XIII. Why in Man’s Reason Fantasy May Be Perceived as Reality (pgs. B103 – B105)
Chapitre 13 Pourquoi, dans la raison de l’homme, l’imaginaire peut être perçu comme réel
Capítulo 13 Por que na razão do homem a fantasia pode ser percebida como realidade.
To Hassein’s question, why the beings on the planet Earth take the ephemeral for the real, Beelzebub replies that this particularity in the psyche of the three-brained beings arose only during later periods; and it arose only because their predominant part gradually allowed the other parts of their total presence to perceive every new impression without fulfilling what is called ‘being-partkdolg-duty,’ that is to say, merely as such impressions are generally perceived by one or another of their independent localizations known as ‘being-centers.’ Or, to put it in their language, they believe everything anybody says, instead of believing only what they have been able to verify by their own ‘sane deliberation.’

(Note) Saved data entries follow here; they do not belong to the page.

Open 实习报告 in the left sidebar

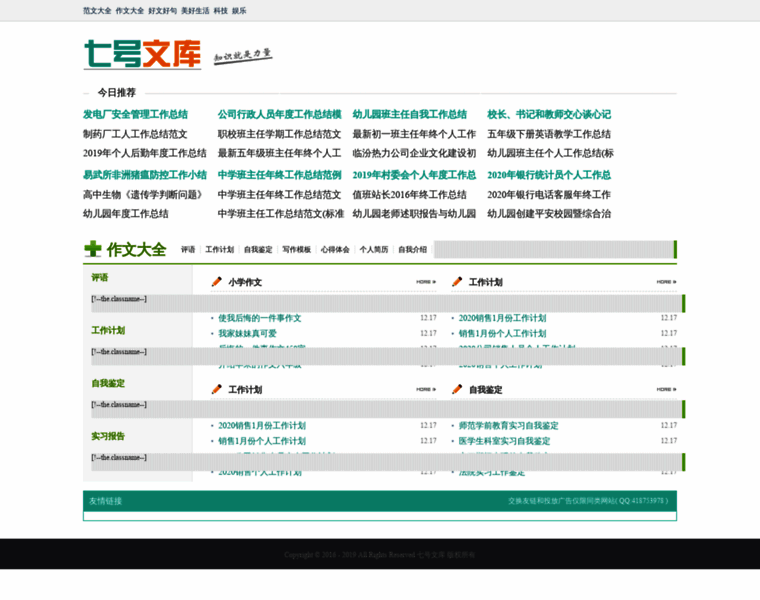click(x=108, y=436)
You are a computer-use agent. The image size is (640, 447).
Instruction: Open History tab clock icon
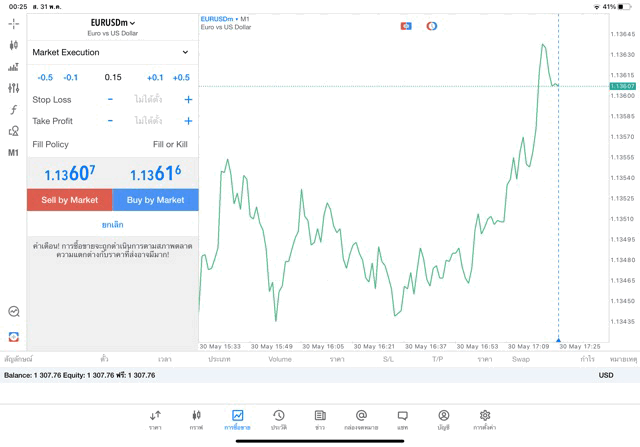click(x=279, y=419)
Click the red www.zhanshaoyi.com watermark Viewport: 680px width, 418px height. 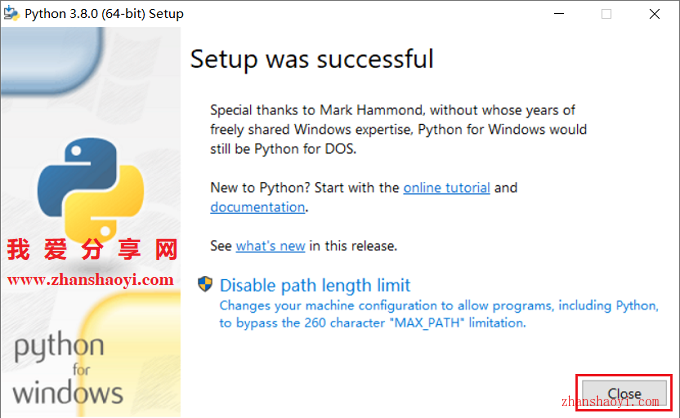(x=91, y=280)
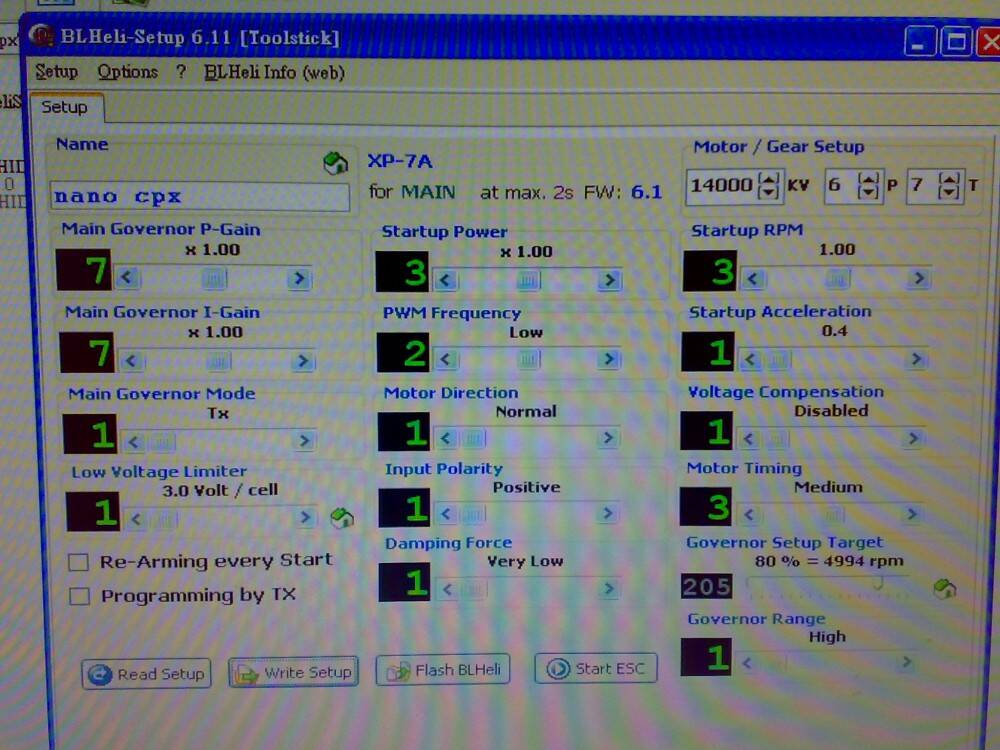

As Beelzebub explains to Hassein, this strange trait of their psyche, that of being satisfied with whatever Smith or Brown says without trying to know more, became rooted in them long ago, and now they no longer make the least effort to know anything that can be understood solely by their own active reflection. As he points out, the blame for this does not lie in the organ kundabuffer but in themselves, on account of the abnormal conditions of external ordinary being-existence they gradually established, and which have progressively fostered in their common presence what has now become their ‘inner evil god’, called ‘self-calming.’